After reporting a substantial loss for the company’s fiscal second quarter, the ISLE share price declined to $2.80 each.
Revenues for the second quarter fell to $254 million, a drop of 9% from the previous year’s $278.8 million.
The loss was $13.5 million or $0.43 per share compared with a loss of $24.6 million or $0.80 per share in the prior year. Analysts had expected revenues to fall to $270.2 million and result in a loss of $0.21 per share.
There should be a financial gain reported in the fiscal third quarter, the company said, because of an insurance settlement that related to Hurricane Katrina insurance claims. A payment of $95 million is expected.
Also, the company said, this summer their business was affected by both Hurricane Gustav and Hurricane Ike.
The insurance settlement will provide the company with a "liquidity cushion" for the remainder of the fiscal year. However, the company will forego any new significant capital projects in light of the current rough economic environment. This, the company said, includes work on its facility in Biloxi, Mississippi.

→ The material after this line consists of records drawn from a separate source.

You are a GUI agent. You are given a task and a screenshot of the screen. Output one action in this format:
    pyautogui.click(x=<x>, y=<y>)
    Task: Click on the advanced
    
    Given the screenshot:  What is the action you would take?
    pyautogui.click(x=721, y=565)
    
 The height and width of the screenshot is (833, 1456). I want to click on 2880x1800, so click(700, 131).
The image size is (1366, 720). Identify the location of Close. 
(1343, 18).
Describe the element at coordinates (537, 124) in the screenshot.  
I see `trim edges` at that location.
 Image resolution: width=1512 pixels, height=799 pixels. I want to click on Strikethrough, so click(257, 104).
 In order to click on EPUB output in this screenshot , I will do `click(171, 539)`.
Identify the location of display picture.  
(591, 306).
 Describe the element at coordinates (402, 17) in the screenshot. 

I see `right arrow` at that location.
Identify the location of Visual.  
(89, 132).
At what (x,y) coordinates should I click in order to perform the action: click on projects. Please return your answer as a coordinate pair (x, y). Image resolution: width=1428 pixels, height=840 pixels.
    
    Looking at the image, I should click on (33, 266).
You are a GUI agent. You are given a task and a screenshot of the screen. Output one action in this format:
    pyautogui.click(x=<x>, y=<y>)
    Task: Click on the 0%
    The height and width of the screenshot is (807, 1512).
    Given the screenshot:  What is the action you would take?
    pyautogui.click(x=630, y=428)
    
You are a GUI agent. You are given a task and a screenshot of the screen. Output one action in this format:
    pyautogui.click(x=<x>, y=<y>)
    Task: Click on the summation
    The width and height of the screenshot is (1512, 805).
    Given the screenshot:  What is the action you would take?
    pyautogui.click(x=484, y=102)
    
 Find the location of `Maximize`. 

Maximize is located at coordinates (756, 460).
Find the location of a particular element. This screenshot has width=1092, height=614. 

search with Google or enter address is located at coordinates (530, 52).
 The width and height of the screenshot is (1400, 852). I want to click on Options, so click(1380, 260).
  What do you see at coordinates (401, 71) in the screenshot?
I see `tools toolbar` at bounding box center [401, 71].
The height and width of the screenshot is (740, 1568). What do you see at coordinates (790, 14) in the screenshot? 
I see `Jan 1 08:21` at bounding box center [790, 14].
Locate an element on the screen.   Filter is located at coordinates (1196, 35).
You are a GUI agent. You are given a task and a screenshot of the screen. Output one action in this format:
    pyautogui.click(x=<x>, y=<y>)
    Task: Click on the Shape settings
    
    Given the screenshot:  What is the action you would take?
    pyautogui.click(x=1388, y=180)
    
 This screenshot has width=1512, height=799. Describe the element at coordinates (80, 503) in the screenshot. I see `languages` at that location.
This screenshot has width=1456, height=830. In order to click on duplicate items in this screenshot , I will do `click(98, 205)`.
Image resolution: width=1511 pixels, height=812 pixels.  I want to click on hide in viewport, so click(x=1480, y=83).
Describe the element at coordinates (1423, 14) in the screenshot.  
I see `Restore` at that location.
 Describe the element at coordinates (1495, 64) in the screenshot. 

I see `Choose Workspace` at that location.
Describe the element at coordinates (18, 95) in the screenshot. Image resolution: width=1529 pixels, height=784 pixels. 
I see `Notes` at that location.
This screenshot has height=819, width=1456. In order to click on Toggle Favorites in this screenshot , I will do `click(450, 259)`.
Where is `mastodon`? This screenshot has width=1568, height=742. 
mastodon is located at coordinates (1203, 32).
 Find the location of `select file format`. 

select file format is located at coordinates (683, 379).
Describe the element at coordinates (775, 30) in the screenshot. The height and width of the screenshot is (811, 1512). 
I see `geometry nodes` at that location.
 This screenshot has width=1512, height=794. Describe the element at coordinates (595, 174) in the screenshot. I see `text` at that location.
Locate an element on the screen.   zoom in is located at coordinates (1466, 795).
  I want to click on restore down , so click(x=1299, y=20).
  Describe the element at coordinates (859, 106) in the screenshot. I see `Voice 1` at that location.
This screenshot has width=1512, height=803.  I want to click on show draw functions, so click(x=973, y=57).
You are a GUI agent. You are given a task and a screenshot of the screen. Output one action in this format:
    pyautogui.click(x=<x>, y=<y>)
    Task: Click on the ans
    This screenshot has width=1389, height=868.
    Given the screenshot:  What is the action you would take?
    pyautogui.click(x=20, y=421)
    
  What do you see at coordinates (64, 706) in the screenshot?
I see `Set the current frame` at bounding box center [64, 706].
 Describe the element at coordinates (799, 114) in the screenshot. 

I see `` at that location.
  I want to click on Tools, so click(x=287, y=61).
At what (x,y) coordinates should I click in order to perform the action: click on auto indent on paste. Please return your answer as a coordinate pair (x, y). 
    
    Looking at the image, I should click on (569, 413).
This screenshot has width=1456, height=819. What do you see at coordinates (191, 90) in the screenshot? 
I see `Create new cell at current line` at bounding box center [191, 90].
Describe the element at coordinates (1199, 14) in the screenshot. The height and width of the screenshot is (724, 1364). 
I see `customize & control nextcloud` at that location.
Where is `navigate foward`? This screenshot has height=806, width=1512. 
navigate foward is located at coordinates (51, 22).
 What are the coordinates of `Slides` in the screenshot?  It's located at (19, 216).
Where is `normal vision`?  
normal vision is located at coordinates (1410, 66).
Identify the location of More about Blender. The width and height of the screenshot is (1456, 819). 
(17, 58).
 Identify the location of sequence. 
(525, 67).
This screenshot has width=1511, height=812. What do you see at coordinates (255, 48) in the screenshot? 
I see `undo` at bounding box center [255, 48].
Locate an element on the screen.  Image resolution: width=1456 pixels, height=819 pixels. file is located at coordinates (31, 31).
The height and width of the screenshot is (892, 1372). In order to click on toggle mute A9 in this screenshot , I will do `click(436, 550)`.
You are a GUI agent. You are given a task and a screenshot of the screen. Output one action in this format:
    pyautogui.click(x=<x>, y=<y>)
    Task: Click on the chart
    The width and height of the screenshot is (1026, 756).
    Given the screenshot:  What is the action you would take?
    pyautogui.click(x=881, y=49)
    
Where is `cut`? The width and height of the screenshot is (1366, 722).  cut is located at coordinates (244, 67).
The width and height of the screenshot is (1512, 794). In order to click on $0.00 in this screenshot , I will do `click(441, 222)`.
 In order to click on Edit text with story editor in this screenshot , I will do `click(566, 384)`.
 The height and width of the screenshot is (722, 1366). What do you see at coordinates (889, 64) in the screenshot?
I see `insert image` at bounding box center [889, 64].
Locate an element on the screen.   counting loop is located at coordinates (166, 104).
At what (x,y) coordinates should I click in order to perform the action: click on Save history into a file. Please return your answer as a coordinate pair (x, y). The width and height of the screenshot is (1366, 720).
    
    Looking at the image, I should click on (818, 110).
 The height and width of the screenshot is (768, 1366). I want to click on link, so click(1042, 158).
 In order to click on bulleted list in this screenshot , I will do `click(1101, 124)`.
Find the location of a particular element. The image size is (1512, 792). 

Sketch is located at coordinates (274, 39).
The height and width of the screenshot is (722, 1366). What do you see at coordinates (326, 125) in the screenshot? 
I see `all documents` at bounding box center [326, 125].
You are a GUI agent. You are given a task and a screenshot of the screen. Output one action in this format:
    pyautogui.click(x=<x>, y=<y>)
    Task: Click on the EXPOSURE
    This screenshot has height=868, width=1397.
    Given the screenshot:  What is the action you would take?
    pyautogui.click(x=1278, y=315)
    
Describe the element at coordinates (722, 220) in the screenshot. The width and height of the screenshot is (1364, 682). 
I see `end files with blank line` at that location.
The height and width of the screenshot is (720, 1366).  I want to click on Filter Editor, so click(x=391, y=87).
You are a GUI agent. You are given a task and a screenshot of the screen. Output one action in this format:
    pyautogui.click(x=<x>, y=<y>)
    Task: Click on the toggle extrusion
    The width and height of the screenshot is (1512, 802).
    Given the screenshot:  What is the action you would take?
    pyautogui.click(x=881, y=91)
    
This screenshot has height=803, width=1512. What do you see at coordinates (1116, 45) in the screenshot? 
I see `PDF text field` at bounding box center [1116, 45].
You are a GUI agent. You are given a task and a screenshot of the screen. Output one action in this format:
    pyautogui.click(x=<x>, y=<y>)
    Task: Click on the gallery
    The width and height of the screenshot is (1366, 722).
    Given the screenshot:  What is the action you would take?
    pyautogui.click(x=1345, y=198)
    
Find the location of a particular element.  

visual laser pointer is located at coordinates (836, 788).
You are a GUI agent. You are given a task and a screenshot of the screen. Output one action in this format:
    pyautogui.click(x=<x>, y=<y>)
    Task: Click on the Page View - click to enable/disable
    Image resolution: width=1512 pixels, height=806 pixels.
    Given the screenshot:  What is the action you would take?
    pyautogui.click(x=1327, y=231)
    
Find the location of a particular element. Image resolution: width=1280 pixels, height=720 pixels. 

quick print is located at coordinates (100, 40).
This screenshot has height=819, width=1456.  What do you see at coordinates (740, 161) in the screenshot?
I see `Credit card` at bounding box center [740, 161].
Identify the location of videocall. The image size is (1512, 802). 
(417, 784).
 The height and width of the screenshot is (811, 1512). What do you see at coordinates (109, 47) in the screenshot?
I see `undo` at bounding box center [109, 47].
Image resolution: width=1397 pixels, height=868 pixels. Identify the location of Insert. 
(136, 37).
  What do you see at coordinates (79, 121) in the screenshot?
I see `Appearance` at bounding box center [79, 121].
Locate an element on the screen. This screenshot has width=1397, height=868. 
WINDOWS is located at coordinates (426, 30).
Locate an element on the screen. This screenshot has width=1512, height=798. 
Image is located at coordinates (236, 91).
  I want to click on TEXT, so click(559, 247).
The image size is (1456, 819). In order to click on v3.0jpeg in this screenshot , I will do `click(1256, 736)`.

James Perry, executive vice chairman and CEO, said the company was coping with the worse "declining gaming market that I have experienced in my 30 year career."
He added that "consistent with industry trends, we experienced pronounced revenue declines in August and September, but slightly recovered in October."
Following the announcement, Standard & Poor’s Rating Services lowered its non-investment grade ratings on ISLE, citing the difficult conditions in the gambling industry.